Problem requirements: Retype the records below from their first line through the line containing "The width and height of the screenshot is (1200, 1268).", and include nothing else.

(Beginning of Record extracts)

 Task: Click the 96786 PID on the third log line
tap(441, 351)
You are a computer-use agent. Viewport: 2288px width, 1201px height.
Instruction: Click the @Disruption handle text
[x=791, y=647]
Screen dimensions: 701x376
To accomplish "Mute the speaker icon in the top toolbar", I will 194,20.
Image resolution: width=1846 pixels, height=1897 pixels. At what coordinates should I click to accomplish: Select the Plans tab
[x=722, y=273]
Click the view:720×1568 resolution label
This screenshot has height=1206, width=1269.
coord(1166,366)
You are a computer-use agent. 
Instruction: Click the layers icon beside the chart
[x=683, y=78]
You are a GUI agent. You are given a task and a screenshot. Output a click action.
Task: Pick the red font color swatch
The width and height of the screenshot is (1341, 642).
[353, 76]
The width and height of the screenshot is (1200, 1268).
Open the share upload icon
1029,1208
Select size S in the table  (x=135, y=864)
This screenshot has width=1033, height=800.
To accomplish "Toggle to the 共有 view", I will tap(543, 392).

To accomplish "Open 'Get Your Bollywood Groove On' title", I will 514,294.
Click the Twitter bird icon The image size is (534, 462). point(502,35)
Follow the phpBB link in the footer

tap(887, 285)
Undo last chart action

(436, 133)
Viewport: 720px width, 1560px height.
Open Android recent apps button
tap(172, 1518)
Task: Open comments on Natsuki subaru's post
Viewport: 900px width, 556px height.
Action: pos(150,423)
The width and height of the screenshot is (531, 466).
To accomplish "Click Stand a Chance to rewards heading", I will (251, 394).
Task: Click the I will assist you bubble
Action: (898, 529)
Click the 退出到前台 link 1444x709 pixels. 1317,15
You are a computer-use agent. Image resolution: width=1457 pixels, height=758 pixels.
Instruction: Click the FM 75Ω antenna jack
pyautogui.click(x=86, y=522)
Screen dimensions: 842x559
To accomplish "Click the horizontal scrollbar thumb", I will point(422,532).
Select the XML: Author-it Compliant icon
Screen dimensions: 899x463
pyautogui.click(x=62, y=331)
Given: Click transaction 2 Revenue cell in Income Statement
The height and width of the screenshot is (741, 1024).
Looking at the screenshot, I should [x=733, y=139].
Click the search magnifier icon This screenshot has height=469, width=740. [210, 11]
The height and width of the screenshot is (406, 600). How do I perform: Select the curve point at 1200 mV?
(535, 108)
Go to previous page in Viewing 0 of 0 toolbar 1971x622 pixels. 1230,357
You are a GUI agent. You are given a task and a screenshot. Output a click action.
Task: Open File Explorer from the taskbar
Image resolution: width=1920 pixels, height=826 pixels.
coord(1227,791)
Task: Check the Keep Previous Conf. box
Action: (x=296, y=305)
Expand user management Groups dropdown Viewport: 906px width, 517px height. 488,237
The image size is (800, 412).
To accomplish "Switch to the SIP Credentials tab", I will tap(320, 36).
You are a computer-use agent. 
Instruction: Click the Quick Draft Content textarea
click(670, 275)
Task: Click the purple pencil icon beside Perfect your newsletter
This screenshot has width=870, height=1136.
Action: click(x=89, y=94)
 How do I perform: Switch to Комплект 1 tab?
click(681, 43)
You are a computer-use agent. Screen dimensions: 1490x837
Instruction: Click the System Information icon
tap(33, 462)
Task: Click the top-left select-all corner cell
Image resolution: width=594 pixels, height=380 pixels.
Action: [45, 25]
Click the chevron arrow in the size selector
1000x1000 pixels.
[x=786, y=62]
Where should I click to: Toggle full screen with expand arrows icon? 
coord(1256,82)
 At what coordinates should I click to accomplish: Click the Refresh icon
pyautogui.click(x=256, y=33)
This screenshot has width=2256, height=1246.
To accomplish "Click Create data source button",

(End of Record extracts)

Answer box:
 Task: Click the 96786 PID on the third log line
tap(441, 351)
You are a computer-use agent. Viewport: 2288px width, 1201px height.
Instruction: Click the @Disruption handle text
[x=791, y=647]
Screen dimensions: 701x376
To accomplish "Mute the speaker icon in the top toolbar", I will 194,20.
Image resolution: width=1846 pixels, height=1897 pixels. At what coordinates should I click to accomplish: Select the Plans tab
[x=722, y=273]
Click the view:720×1568 resolution label
This screenshot has height=1206, width=1269.
coord(1166,366)
You are a computer-use agent. 
Instruction: Click the layers icon beside the chart
[x=683, y=78]
You are a GUI agent. You are given a task and a screenshot. Output a click action.
Task: Pick the red font color swatch
The width and height of the screenshot is (1341, 642).
[353, 76]
The width and height of the screenshot is (1200, 1268).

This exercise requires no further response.